- **TÂCHES ET EXERCICES**:
#1 Selon le texte sur le palabre et la négociation, en quelle année la métropole a-t-elle transféré à la Nouvelle-Calédonie les principes du droit du travail ?
#2 D'après le texte sur le palabre et la négociation, quel intérêt y a-t-il à rapprocher ces deux façons de régler les conflits ? Répondez en une à trois phrases.
#3 Poursuivez le texte sur le palabre coutumier et la négociation à partir de sa dernière phrase.

- **TEXTE SOURCE**:
- - -

(Suite 2 et fin de ma conférence, Palabre coutumier et négociation collective, mai 2012, Nouméa)
La troisième et dernière partie de ma conférence débute par un questionnement : à quelles conditions peut-on rapprocher, ici, dans les entreprises de Nouvelle-Calédonie, ce mode traditionnel Kanak de résolution des conflits et de prise de décision qu’on nomme le palabre coutumier, et ce mode occidental de résolution des conflits et de prise de décision dans les entreprises et dans le monde socio-économique qu’on nomme la négociation ?

Quand la métropole transfère à la Nouvelle-Calédonie, par voie d’ordonnance, en 1985, les principes directeurs du droit du travail s’appliquant ici, aucun travail d’adaptation ou d’acculturation n’est alors entrepris. Il s’agit d’un simple, si j’ose dire « copié-collé ». Les textes sont en théorie distincts, mais en pratique identiques. Et lorsque s’opère, en 1999, le transfert de compétences, il en va de même. On ne profite pas de cette occasion pour s’interroger sur le cadre socioculturel dans lequel ces nouvelles compétences vont s’exercer. Il s’agit, disent les juristes, d’une codification à droit constant… Et l’article 222 de la loi organique – je me place ici aussitôt sous l’ombre des juristes, qui rectifieront si je me trompe… – affirmant le principe de permanence juridique, ne va guère obliger les acteurs locaux à s’emparer de ce transfert pour s’interroger sur un éventuel toilettage des textes, encore moins sur leur adaptation au contexte calédonien, compte tenu de l’histoire de cette île, de ses traditions et identités culturelles multiples. Des avancées ont été faites, j’en suis cosncient – je pense ici à la création du CDS, Conseil du dialogue social, qui constitue une instance originale. Il me semble cependant qu’il faut amplifier le mouvement…
Quel est l’intérêt de ce rapprochement entre palabre et négociation, et quelles en sont les limites ? D’abord, cela permet de contextualiser le système de relations sociales calédonien. On ne peut en effet ignorer que nous sommes ici en Océanie, et non à Paris, ou à Montréal ou Shanghai. Et si le slogan, inscrit sur le fronton de l’immeuble du Gouvernement : « Terre de paroles, terre de partage » a du sens, alors autant nous efforcer, pour régler les conflits du travail ou prendre des décisions dans l’entreprise ou la branche professionnelle, de pratiquer… l’échange de paroles et le partage des décisions !

- - -

- **DONNÉES FOURNIES**:
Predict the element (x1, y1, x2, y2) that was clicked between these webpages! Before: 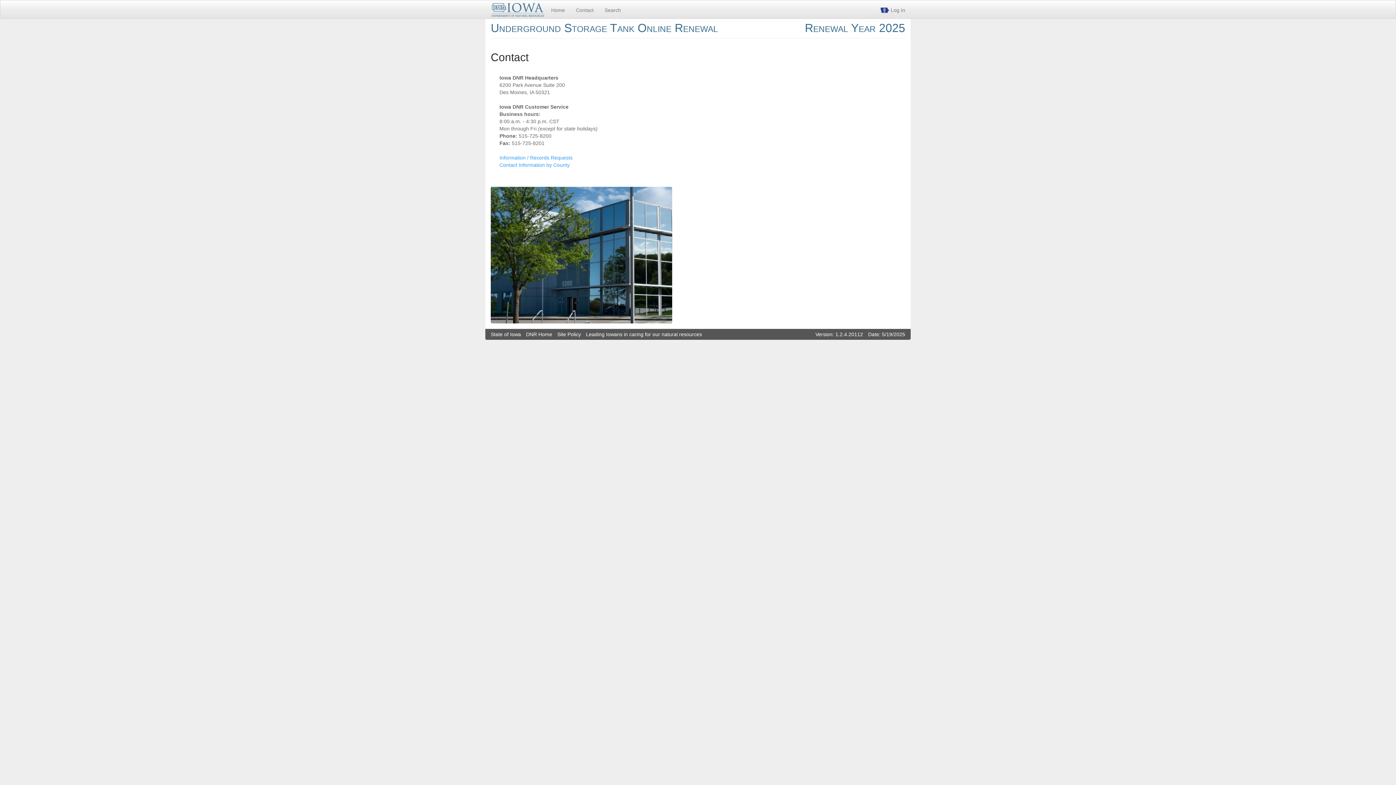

- - -

- **RÉPONSES FINALES**:
#1 En 1985, par voie d'ordonnance.

#2 Ce rapprochement permet de replacer le système de relations sociales calédonien dans son contexte, car on ne peut pas ignorer qu'on est en Océanie, et non à Paris, à Montréal ou à Shanghai. Si le slogan « Terre de paroles, terre de partage » a du sens, il faut pratiquer l'échange de paroles et le partage des décisions pour régler les conflits du travail.

#3
Quel est l’intérêt de cette mise en contexte du système de relations sociales calédonien ? Précisément de construire, je cite, « une forme acceptable et efficace de “vivre-ensemble”, en accord avec les manières locales de vivre, agir et penser ». C’est par ces termes que conclut mon collègue Jean-Pierre Segal son ouvrage Le monde du travail au cœur du destin commun, paru en 2009 (lire ici). Il y plaidait pour la construction de solutions originales, prenant en compte la diversité culturelle de l’île, sans décliner bêtement des solutions managériales toutes faites, venues d’ailleurs, qu’il suffirait de mettre en œuvre car elles auraient ailleurs, fait leurs preuves. Il appelait à l’audace et l’imagination en matière de régulation sociale et je ne peux que confirmer cet appel à s’appuyer sur la force créatrice de la tradition…
Second intérêt de ce rapprochement : apprendre, s’inspirer d’un mode de prise de décision qui me semble avoir fait la preuve, d’Afrique en Océanie, de son efficacité. On aurait tort de le dédaigner et ne pas en recueillir la « substantifique moelle »… Bâtir des solutions durables, en prenant le temps de les construire et en n’excluant personne dans cette construction : voilà quand même un dispositif de décision dont on devrait s’inspirer !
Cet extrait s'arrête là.